The 19th of Kislev is the anniversary of the date when Rabbi Schneur Zalman, the first Chabad rebbe, was released from prison in 1798. He was imprisoned due to libelous information supplied to the czarist government by opponents of the fledgling chassidic movement. According to chassidic tradition, the imprisonment of Rabbi Schneur Zalman, the “Alter Rebbe,” was merely the earthly reflection of a heavenly complaint which was lodged against him and the chassidic cause which he was promoting; his liberation symbolized a heavenly green light for the continued promulgation of Chassidism. Therefore, among Chabad Chassidim, this day is known as the “Rosh Hashanah (New Year) of Chassidut,” and is festively celebrated.
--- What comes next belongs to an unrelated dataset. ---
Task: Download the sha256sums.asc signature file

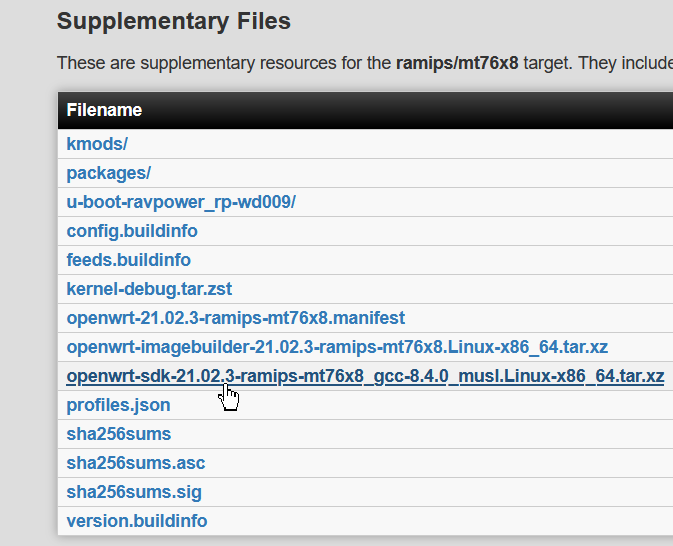Action: 135,463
In a letter written after his release from prison, the Alter Rebbe described the moment of his release: “On the day G‑d made for us, the 19th of Kislev . . . while I was reading in the book of Psalms the verse (55:19), ‘He redeemed my soul in peace,’ before beginning the following verse, I emerged in peace . . .”

Can one transcend the internal struggle which is the lot of all human beings?The Alter Rebbe authored Tanya, the foundational text of Chabad Chassidism. Tanya is largely devoted to discussing a battle constantly waged, the battle that pits the “G‑dly soul” against the “animal soul.” It masterfully dissects and analyzes the struggle between refinement and coarseness, between the pursuit of spirituality versus the quest for self-aggrandizement, while pointing out how to capitalize on the inherent strengths of the G‑dly soul and the built-in weakness of the animal soul.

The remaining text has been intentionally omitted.